(Records drawn from a dataset)
☆ ☆ ☆

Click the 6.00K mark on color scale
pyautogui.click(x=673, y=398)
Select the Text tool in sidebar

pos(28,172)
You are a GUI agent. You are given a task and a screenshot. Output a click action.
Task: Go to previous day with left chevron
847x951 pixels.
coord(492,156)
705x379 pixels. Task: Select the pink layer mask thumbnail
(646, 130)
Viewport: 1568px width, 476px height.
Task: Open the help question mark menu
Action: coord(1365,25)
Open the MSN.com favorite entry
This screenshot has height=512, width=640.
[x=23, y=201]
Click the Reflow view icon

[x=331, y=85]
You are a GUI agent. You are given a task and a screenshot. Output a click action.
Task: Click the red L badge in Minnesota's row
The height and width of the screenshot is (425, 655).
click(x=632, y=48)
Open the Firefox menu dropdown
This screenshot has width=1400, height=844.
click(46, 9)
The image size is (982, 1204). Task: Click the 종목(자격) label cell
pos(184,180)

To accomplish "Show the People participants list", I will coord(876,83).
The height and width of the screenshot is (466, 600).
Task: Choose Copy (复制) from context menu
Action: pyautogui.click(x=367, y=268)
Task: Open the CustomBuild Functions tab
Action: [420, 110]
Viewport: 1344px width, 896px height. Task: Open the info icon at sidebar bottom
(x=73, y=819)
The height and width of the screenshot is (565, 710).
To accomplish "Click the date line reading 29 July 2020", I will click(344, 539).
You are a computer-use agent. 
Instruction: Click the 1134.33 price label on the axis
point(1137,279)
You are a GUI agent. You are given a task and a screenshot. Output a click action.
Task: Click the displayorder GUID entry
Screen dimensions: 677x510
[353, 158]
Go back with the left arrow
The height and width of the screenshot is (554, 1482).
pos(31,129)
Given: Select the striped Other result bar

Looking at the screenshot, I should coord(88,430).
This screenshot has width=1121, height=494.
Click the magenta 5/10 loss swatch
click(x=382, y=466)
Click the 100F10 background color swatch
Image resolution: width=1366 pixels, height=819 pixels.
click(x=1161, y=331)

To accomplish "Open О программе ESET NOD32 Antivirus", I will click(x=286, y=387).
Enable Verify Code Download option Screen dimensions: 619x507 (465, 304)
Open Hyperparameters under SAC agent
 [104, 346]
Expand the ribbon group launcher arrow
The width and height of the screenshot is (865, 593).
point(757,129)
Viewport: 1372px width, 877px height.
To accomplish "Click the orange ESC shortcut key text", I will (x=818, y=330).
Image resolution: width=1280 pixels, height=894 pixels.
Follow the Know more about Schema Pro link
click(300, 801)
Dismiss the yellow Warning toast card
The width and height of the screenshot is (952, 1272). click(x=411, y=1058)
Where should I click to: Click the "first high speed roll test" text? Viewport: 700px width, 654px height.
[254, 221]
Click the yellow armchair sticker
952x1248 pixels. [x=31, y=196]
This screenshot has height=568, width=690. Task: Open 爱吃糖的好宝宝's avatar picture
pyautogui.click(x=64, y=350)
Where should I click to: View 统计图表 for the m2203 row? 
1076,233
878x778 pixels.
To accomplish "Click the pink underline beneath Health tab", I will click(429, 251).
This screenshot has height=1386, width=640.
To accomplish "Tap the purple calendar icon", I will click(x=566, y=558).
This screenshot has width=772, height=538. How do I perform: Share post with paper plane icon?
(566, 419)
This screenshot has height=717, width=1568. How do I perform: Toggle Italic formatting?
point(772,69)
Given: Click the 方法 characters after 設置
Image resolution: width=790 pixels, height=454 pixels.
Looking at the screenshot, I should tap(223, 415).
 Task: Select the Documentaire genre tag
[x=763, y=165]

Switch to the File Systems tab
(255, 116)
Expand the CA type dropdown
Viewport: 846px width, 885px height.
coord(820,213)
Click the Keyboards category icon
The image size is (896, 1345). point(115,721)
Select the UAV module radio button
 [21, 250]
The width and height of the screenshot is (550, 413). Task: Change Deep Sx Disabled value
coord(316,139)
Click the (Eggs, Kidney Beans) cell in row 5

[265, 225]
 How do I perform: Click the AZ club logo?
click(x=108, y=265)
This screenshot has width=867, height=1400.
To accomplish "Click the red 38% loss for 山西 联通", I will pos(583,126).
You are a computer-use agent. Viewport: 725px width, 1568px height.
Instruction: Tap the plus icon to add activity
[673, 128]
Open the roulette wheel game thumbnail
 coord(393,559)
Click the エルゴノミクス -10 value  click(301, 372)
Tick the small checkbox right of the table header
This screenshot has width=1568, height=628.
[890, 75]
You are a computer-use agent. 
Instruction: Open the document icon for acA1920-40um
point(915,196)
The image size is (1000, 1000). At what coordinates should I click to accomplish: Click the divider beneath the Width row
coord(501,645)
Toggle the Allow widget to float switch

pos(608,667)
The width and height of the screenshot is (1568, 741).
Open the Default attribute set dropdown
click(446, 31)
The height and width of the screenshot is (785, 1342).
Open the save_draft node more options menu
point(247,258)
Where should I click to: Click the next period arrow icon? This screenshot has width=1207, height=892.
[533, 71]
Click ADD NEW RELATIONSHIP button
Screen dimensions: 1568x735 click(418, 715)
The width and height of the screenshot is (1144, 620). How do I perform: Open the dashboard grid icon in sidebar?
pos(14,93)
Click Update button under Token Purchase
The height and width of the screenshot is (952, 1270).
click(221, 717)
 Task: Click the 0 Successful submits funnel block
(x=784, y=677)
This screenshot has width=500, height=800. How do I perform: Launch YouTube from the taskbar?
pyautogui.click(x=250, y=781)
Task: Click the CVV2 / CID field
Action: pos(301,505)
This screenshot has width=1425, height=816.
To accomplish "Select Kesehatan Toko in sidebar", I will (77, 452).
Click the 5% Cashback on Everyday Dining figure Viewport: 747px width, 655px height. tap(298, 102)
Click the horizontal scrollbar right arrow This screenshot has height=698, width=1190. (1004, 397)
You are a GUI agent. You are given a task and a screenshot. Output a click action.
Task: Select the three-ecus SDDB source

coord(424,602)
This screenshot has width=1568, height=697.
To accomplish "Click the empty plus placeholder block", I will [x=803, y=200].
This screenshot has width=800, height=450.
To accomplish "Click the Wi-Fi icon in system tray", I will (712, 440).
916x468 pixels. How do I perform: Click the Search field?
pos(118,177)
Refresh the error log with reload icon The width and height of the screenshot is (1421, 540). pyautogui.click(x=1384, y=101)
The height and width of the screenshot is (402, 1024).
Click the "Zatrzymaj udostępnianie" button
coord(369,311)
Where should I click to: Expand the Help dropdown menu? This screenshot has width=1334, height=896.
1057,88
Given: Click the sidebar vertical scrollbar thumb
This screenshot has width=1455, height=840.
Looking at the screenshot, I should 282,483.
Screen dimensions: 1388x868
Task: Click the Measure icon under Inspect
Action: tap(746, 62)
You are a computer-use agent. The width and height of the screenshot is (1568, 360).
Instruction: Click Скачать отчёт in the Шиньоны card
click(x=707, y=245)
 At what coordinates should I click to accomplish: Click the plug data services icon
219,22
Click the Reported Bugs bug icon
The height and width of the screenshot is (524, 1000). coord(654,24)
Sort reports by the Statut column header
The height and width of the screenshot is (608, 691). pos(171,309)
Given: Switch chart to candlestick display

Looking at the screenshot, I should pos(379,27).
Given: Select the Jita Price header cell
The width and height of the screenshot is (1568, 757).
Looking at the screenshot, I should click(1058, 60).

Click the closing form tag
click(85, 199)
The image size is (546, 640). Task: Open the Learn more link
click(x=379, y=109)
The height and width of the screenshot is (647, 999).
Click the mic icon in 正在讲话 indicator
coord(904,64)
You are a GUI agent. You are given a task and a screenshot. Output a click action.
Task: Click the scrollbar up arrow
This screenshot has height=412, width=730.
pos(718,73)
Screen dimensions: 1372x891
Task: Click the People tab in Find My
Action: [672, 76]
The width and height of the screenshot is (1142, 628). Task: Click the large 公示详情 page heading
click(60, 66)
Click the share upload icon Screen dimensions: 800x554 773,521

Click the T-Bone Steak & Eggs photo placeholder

☆ ☆ ☆

**Directions:** Each line of the entries above that includes the string "computer" should be copied out.

**Response:**
You are a computer-use agent. 
You are a computer-use agent. Viewport: 725px width, 1568px height.
You are a computer-use agent. 
You are a computer-use agent. The width and height of the screenshot is (1568, 360).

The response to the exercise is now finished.